*EXERCISE:*
Of all the entries below, only the lines from the one with "Task: Click the yellow" up to and including the one with "Given: Click the" are to be duplicated exactly.

*INFORMATION SUPPLIED:*

- - - - - - -

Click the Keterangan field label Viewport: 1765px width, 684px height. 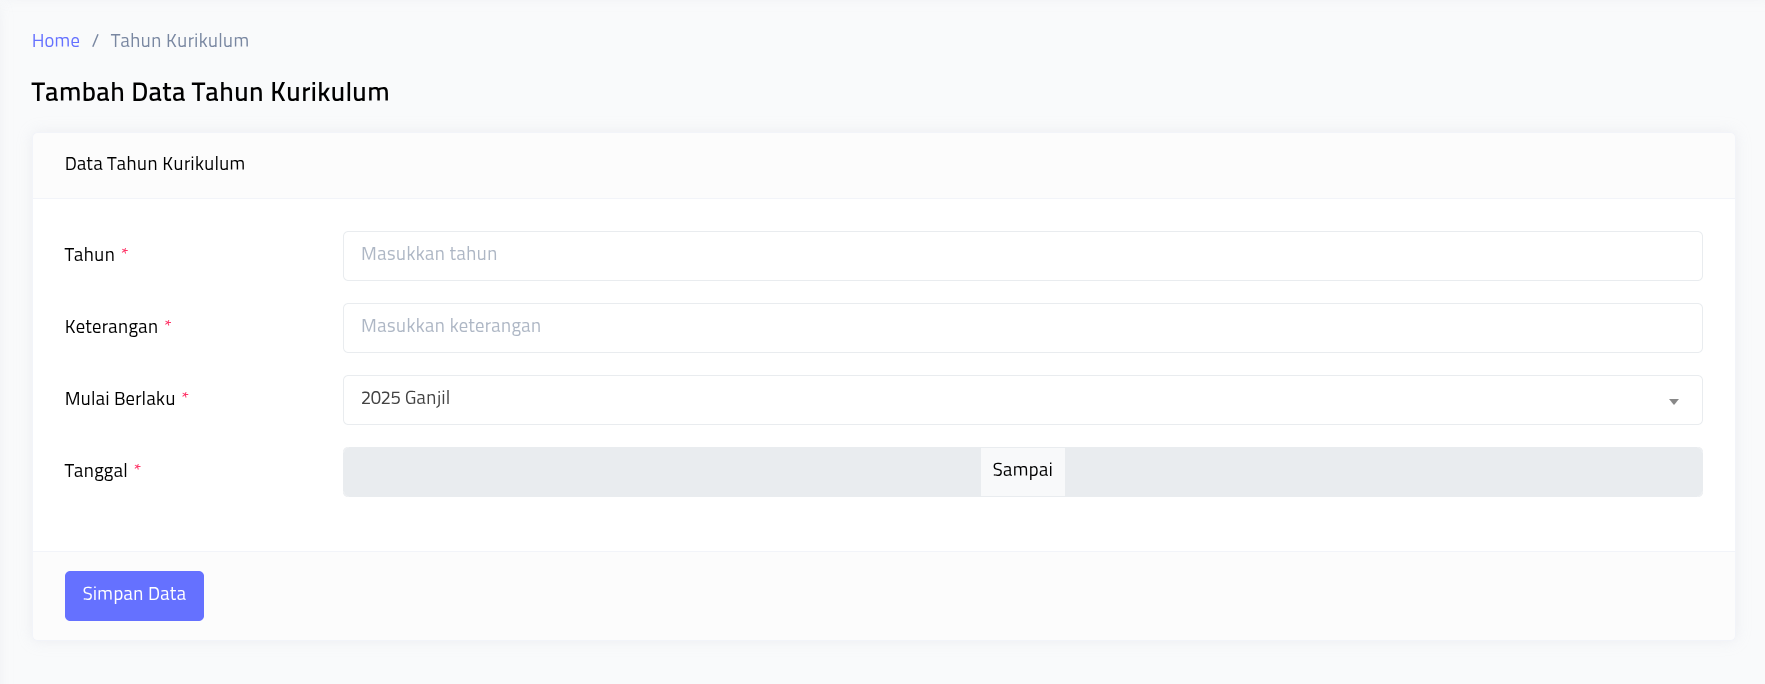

- - - - - - -

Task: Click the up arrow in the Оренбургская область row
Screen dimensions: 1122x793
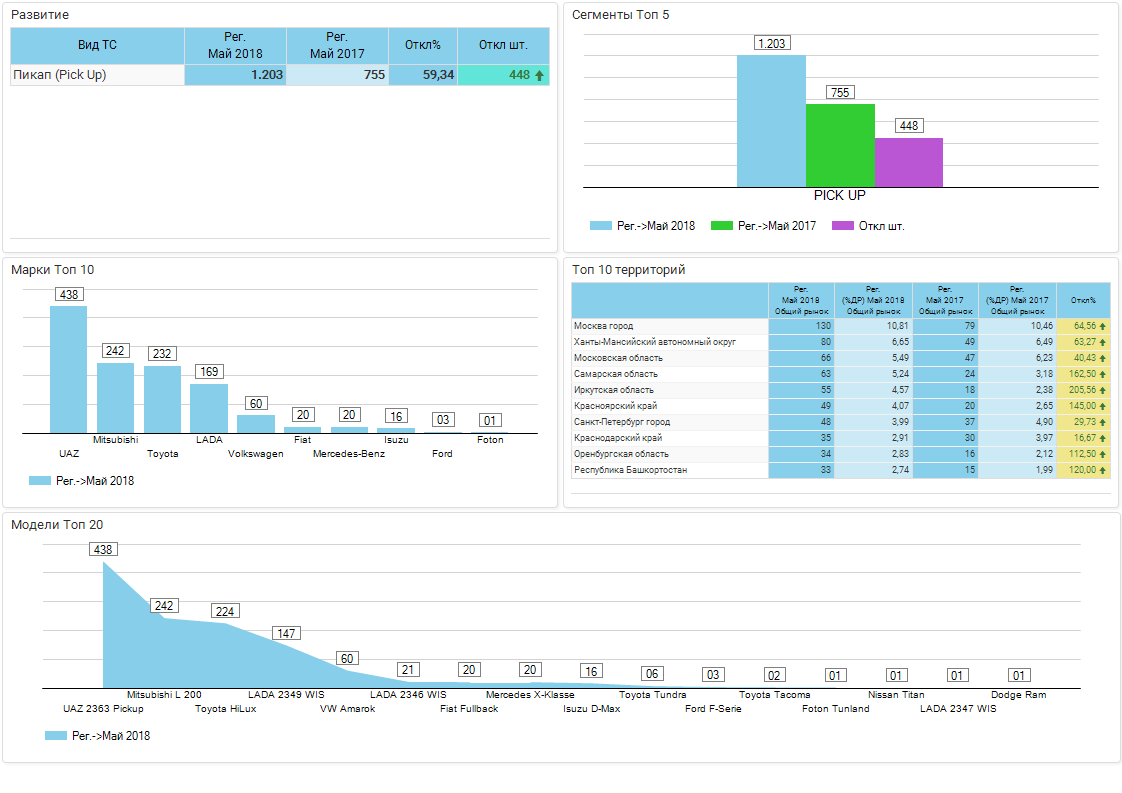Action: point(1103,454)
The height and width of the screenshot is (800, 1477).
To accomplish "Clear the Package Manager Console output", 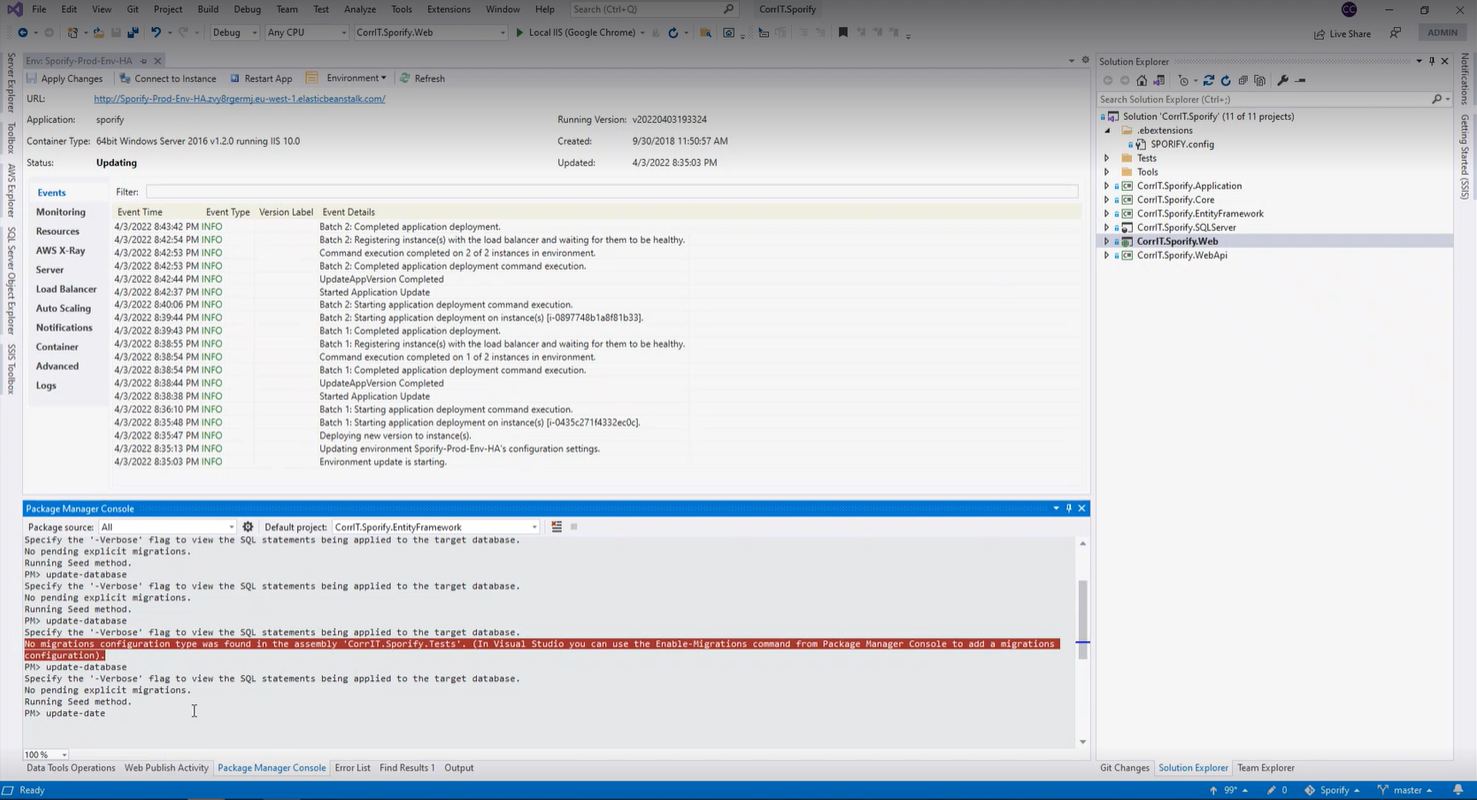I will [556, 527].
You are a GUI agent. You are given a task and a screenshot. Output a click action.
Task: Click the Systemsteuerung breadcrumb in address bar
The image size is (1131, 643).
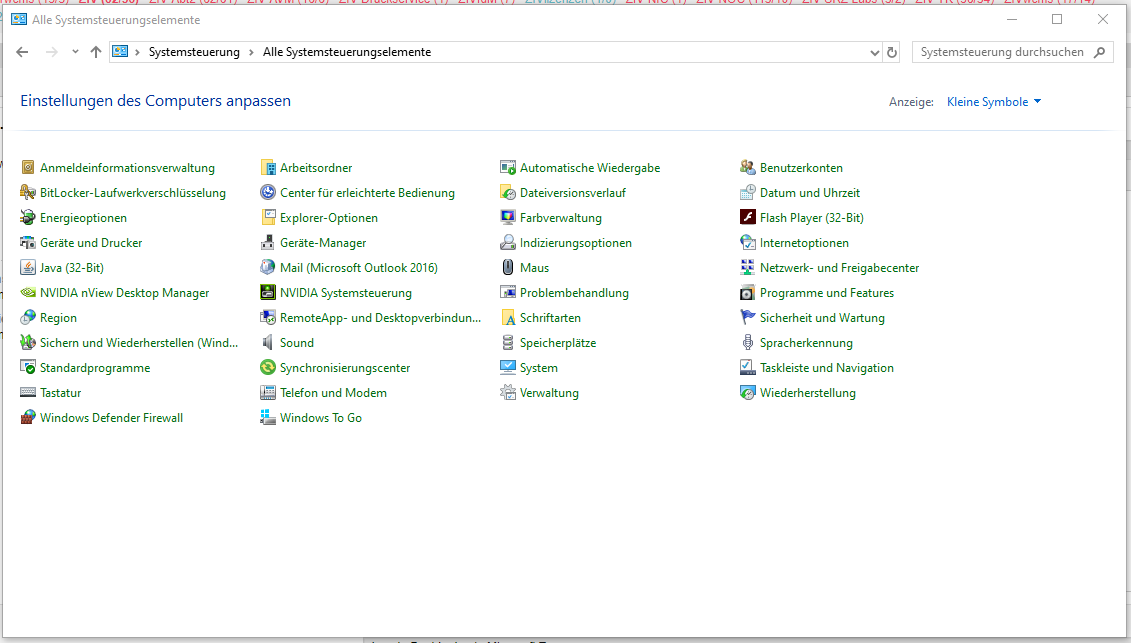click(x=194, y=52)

- - - - - - -

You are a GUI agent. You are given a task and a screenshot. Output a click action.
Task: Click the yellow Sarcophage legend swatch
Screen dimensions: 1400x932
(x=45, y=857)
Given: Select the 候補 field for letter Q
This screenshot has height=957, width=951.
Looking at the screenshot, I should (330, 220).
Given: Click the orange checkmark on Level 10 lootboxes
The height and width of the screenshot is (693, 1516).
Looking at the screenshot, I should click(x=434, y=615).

- - - - - - -

*SOLUTION TO THIS EXERCISE:*
Task: Click the yellow Sarcophage legend swatch
Screen dimensions: 1400x932
(x=45, y=857)
Given: Select the 候補 field for letter Q
This screenshot has height=957, width=951.
Looking at the screenshot, I should (330, 220).
Given: Click the orange checkmark on Level 10 lootboxes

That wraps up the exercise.